──────── SUPPLIED MATERIAL ────────
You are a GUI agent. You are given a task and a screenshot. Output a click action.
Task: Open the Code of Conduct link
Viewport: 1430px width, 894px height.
────────
──────── SUPPLIED MATERIAL ────────
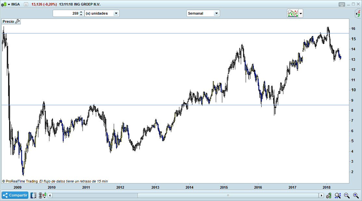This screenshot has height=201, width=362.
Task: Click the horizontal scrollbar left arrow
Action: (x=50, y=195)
────────
──────── SUPPLIED MATERIAL ────────
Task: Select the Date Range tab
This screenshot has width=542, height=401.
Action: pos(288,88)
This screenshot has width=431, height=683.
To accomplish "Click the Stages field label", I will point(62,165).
────────
### EXERCISE DIRECTIONS
Lay out the rows from the line with "Task: Select the Date Range tab" to the line with "I will point(62,165)." as a two-column CSV with the headers instruction and result. Give one line per row, with its task text and its answer each in a quoted field and any line breaks replaced by spaces.

### COMPLETE OUTPUT
instruction,result
"Task: Select the Date Range tab This screenshot has width=542, height=401.","Action: pos(288,88)"
"This screenshot has width=431, height=683. To accomplish ""Click the Stages field label"",","I will point(62,165)."